Rejected opportunities

Processor pruning

We would like to separate processor pruning into two categories: intra-member and inter-member.

Use cases for processor pruning

Processor pruning for Scan -> Transform -> Aggregate
  1. Single-staged aggregation.

On the picture above we can see optimized example from member pruning case. We can go further and just don't create processors which are not participating in data processing by tuning local parallelism parameter with partition involvement knowledge:

So, it's a good target for intra-member processor pruning.
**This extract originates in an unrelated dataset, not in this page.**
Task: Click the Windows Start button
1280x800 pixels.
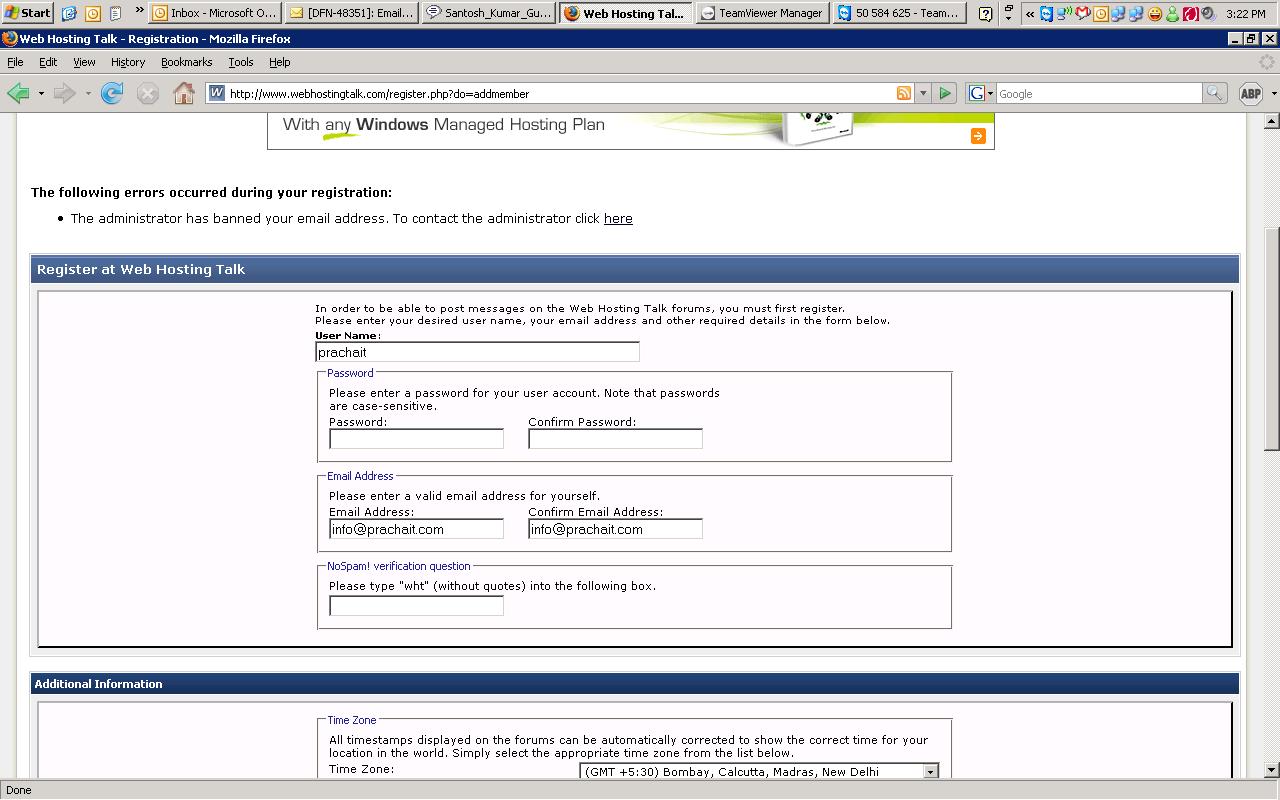Action: (x=27, y=13)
  1. Double-staged aggregation.
- COMBINE
  - ACCUMULATE
    - TRANSFORM
      - SCAN[map, partitionKey=K]

Two-stage aggregation might be a good target for inter-member processor pruning. However, processor logic is opaque to Jet and changing it requires a lot of changes, which may jeopardize the correctness of execution plans. Potentially, it may be done in another way: we can translate two-staged into single-staged on SQL opt phase and then eliminate member(s) via member pruning, namely scan and flatmap nodes.

Solution design details

Intra-member && Inter-member processor pruning

We decided NOT to support this kind of processor pruning, because it

  • is relatively ineffective since most DAGs with broadcast edges were created with algorithm correctness in mind,
  • is hard to implement for most use cases, and
  • doesn't fit the goal of general effort.

Also, its worth mentioning, that DagNodeUtil effectively implements inter-member processor pruning, but it doesn't rely on partition pruning meta-information.

Final scope

Firstly, we decided to implement only SQL-oriented approach, but after a couple of iterations, we switched to the Mixed approach for member pruning and scan processor partition pruning.

Processor pruning was considered as non-universal, complex and was rejected.